There are a lot of decisions to be made when you head to college, and while they can seem like not a big deal in the moment, they can actually affect you for many years, and impact your financial future. For example, if you decide to go to a four year college, with no scholarships, at $20,000 a year for tuition and $15,000 for living expenses, you would graduate with $140,000 in debt!
If on the other hand you go to community college and pay $5,000 a year, work part time and graduate in three years with no debt, then start your professional life a year earlier making $25,000 a year, you would be $170,000 ahead compared to the previous scenario.
There is no right or wrong answer as of to which you should pick, because there are many other factors. Getting six figures in debt to pay for med school, then get a six figure salary could be a sensible move. This is a competitive sector, and you don’t want a part time job getting in the way of your academic results. Some colleges offer work and study programs, where a company sponsors your tuition in exchange for working for them.
But if you are like the average millenial, you will probably graduate college with $30,000 or more in debt. There are many ways you can manage and optimize your finances, as to get a strong financial start as soon as possible. First, think about where you are going to study, and crunch the numbers. A few years at a cheaper college may allow you to then transfer to your top college of choice, and graduate there at a fraction of the price. Your state surely has great options at a lower cost than out of state colleges. So spend a few hours researching, and deciding which college offers the best return on your investment, both in terms of cash outlay in the next few years, and graduate salary.

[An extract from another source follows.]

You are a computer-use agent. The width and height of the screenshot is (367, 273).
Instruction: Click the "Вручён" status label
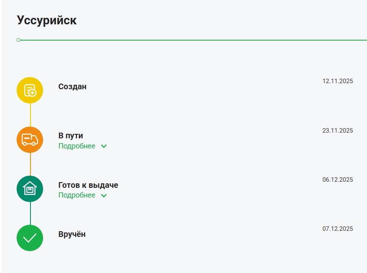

Take MBAs for example. Prices vary greatly, and you can get one for as little as $10,000. On the other hand, if you can get accepted into a top MBA, your starting salary will be much higher, making it worth your while. A $10,000 difference in starting salary at age 30 means $350,000 more money until age 65 when you retire.
Once you have picked the best college for your needs, research financial assistance. There are a ton of grants and scholarships that can help you reduce your tuition costs. Spending a few weeks applying for as many as you can, even if that means “just” getting a few thousand dollars in extra help is a much better use of your time than working minimum wage to pay for college.
Now that you have your college budget written down, it is time to decide how you are going to pay for the remainder of the cost. Private student loans, parental help and part time work are usually the way to go. Once again, spend time finding the best rate for your student loans! If you are going to pay them off over a decade or more, even half a point difference in interest rate can add up to a lot of money.
Borrow only what you need for college, and work for your fun money, holidays, and other expenses. Your future self will thank you.